┌────────
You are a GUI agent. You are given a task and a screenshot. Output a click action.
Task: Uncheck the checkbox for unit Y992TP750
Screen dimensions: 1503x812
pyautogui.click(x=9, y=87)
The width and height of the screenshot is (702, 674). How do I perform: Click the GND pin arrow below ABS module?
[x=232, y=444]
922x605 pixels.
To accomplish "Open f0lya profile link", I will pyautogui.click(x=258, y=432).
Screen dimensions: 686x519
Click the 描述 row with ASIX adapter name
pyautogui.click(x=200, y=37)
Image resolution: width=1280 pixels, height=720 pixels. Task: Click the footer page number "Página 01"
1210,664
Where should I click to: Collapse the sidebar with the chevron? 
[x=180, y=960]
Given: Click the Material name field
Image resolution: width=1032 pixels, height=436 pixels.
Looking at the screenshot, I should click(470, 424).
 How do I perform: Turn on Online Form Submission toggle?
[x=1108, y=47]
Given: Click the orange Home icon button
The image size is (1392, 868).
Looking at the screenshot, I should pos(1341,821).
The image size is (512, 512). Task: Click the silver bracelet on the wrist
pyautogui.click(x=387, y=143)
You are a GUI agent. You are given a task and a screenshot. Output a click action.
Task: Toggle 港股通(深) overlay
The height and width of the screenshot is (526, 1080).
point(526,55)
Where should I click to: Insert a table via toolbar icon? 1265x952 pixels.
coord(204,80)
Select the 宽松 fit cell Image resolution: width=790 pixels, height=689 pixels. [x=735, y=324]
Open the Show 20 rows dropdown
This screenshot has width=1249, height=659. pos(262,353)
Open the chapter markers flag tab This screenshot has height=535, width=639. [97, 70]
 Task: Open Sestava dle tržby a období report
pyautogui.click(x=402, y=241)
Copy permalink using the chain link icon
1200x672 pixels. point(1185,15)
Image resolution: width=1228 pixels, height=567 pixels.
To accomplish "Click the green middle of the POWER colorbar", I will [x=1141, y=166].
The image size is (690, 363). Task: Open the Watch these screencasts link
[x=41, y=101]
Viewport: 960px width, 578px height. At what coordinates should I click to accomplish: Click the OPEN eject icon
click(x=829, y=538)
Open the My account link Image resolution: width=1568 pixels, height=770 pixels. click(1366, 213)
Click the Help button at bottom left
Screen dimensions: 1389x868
└────────
▸ THE PROBLEM:
Return the lines above exactly, keeping every word.

▸ EXERCISE RESPONSE:
You are a GUI agent. You are given a task and a screenshot. Output a click action.
Task: Uncheck the checkbox for unit Y992TP750
Screen dimensions: 1503x812
pyautogui.click(x=9, y=87)
The width and height of the screenshot is (702, 674). How do I perform: Click the GND pin arrow below ABS module?
[x=232, y=444]
922x605 pixels.
To accomplish "Open f0lya profile link", I will pyautogui.click(x=258, y=432).
Screen dimensions: 686x519
Click the 描述 row with ASIX adapter name
pyautogui.click(x=200, y=37)
Image resolution: width=1280 pixels, height=720 pixels. Task: Click the footer page number "Página 01"
1210,664
Where should I click to: Collapse the sidebar with the chevron? 
[x=180, y=960]
Given: Click the Material name field
Image resolution: width=1032 pixels, height=436 pixels.
Looking at the screenshot, I should click(470, 424).
 How do I perform: Turn on Online Form Submission toggle?
[x=1108, y=47]
Given: Click the orange Home icon button
The image size is (1392, 868).
Looking at the screenshot, I should pos(1341,821).
The image size is (512, 512). Task: Click the silver bracelet on the wrist
pyautogui.click(x=387, y=143)
You are a GUI agent. You are given a task and a screenshot. Output a click action.
Task: Toggle 港股通(深) overlay
The height and width of the screenshot is (526, 1080).
point(526,55)
Where should I click to: Insert a table via toolbar icon? 1265x952 pixels.
coord(204,80)
Select the 宽松 fit cell Image resolution: width=790 pixels, height=689 pixels. [x=735, y=324]
Open the Show 20 rows dropdown
This screenshot has width=1249, height=659. pos(262,353)
Open the chapter markers flag tab This screenshot has height=535, width=639. [97, 70]
 Task: Open Sestava dle tržby a období report
pyautogui.click(x=402, y=241)
Copy permalink using the chain link icon
1200x672 pixels. point(1185,15)
Image resolution: width=1228 pixels, height=567 pixels.
To accomplish "Click the green middle of the POWER colorbar", I will [x=1141, y=166].
The image size is (690, 363). Task: Open the Watch these screencasts link
[x=41, y=101]
Viewport: 960px width, 578px height. At what coordinates should I click to accomplish: Click the OPEN eject icon
click(x=829, y=538)
Open the My account link Image resolution: width=1568 pixels, height=770 pixels. click(1366, 213)
Click the Help button at bottom left
Screen dimensions: 1389x868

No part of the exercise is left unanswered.